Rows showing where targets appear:

━━━━

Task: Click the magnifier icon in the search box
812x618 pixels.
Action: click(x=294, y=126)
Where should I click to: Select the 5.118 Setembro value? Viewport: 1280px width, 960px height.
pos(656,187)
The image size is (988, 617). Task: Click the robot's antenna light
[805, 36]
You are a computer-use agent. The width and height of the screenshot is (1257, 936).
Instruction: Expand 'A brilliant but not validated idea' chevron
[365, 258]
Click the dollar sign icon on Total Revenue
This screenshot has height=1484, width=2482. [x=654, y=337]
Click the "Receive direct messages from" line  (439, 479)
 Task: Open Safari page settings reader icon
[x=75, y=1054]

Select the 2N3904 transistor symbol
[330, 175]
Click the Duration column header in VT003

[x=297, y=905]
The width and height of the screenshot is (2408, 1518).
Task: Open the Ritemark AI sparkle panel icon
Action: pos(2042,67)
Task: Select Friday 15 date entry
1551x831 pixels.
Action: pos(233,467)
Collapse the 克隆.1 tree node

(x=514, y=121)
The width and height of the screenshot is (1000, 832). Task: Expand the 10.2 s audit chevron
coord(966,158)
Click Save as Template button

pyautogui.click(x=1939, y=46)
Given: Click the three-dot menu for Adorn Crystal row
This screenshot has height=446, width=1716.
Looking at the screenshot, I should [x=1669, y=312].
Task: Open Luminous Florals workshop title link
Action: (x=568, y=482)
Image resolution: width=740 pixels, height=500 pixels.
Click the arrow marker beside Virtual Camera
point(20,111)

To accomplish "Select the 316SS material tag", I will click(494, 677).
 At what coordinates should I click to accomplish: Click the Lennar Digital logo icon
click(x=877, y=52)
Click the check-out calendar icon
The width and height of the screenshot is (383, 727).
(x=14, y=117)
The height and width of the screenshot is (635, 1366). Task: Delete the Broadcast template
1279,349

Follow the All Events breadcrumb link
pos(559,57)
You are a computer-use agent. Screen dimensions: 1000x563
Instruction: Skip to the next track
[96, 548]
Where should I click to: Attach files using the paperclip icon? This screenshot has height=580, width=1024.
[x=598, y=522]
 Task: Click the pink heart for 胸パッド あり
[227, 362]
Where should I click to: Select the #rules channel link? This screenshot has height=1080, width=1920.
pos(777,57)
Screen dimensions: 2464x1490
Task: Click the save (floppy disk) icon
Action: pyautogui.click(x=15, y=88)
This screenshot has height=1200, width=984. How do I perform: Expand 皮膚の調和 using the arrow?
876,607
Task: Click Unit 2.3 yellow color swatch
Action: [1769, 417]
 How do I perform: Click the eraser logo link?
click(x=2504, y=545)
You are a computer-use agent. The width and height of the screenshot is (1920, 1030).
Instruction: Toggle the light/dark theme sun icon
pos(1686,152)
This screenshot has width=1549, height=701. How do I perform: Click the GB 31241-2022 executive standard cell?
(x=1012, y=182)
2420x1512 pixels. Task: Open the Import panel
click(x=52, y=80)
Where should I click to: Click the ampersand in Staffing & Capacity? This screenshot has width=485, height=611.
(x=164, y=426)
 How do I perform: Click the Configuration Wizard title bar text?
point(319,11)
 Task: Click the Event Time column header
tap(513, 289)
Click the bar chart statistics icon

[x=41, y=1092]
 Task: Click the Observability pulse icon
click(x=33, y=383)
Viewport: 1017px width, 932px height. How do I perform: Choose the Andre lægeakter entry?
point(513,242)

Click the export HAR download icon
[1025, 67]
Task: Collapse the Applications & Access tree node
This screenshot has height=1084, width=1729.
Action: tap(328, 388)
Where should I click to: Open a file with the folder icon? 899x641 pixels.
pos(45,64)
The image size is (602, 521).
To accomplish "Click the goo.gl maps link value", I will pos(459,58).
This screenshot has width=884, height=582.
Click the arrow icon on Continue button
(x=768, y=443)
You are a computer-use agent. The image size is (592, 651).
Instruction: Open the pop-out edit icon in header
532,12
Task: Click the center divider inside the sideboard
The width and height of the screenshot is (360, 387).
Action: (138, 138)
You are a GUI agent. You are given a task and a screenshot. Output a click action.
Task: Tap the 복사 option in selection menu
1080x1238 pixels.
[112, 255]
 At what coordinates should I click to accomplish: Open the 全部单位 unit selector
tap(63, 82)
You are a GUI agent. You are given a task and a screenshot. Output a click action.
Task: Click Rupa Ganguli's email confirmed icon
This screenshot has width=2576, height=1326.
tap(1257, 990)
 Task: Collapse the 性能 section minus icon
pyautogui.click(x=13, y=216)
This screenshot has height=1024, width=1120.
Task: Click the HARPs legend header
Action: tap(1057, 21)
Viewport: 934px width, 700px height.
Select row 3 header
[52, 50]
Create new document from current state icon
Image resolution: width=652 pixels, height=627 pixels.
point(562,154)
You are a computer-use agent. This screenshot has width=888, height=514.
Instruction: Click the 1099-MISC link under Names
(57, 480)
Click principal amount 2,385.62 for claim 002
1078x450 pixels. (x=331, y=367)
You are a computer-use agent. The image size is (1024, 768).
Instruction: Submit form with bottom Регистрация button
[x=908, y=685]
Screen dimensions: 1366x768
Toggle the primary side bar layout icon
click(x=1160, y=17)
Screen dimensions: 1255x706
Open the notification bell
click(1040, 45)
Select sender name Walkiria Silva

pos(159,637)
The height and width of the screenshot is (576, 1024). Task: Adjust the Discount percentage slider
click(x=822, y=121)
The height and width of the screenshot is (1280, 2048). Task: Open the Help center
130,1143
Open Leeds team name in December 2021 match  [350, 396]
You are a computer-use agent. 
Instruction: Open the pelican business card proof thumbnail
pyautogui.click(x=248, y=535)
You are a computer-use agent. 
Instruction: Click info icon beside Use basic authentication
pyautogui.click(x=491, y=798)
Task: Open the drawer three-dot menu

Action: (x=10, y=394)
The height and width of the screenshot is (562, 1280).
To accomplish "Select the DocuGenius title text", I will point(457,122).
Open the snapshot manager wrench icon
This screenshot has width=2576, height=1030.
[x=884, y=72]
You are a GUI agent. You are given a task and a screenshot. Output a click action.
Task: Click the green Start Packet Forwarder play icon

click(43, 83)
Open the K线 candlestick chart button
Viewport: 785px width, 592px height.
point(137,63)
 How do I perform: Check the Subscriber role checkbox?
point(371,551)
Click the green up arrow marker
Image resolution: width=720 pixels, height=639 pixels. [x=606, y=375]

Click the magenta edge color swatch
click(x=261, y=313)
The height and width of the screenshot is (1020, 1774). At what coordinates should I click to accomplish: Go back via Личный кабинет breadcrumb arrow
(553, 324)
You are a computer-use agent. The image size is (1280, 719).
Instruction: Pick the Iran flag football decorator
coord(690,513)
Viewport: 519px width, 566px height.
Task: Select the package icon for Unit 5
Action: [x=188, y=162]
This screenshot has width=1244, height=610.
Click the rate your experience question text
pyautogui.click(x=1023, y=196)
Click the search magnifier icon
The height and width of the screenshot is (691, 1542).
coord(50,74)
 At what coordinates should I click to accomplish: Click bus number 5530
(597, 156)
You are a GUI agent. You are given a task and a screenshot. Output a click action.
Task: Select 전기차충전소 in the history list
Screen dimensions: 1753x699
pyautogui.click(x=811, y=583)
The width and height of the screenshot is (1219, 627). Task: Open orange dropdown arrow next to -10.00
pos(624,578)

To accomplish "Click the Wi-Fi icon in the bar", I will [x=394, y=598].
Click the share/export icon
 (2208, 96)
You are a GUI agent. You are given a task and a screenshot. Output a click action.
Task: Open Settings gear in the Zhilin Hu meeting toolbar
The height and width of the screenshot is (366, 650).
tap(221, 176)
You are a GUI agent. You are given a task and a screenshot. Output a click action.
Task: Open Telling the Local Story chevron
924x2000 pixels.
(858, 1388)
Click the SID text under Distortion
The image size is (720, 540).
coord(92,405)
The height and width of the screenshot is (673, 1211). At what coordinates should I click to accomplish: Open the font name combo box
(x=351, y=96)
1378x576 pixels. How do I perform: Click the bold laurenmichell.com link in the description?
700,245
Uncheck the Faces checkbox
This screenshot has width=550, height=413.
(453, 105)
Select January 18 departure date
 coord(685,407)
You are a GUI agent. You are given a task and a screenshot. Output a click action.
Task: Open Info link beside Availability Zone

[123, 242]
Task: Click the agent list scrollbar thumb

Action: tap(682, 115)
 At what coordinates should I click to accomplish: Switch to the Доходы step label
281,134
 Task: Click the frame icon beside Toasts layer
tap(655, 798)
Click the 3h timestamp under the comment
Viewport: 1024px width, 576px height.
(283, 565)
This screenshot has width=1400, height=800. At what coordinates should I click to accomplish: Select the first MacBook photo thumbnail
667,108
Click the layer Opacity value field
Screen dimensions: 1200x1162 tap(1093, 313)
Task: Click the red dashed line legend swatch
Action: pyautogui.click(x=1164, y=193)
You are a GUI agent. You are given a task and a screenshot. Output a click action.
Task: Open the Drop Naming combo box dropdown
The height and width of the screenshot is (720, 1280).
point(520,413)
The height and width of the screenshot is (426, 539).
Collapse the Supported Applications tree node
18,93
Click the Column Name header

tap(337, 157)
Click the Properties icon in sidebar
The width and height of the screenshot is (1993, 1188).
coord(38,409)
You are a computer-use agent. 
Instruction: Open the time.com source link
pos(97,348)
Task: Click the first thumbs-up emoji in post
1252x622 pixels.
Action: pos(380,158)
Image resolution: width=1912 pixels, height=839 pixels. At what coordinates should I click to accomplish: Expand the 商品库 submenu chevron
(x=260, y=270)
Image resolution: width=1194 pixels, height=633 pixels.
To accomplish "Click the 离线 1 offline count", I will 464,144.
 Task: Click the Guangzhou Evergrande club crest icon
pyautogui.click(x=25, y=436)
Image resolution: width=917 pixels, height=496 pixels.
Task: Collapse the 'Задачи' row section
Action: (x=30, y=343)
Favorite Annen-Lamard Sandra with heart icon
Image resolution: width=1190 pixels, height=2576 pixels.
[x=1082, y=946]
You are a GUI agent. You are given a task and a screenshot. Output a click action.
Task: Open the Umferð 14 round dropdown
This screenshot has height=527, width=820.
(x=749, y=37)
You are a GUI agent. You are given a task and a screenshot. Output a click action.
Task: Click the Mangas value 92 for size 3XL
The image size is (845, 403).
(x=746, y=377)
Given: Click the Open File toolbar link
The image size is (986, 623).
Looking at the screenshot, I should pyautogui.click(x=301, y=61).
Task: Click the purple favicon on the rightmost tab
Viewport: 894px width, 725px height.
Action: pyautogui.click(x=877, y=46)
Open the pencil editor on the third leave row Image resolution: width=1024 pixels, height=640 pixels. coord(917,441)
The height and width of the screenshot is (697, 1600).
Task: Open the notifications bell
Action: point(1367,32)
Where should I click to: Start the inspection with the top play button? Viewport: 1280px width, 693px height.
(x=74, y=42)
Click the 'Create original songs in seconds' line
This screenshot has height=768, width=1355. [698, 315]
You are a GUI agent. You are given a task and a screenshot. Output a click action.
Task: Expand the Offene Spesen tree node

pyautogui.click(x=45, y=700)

━━━━

> DIRECTIONS
Count the lines of the records that contain the string "toolbar" and give only the number.

> SOLVED EXERCISE
2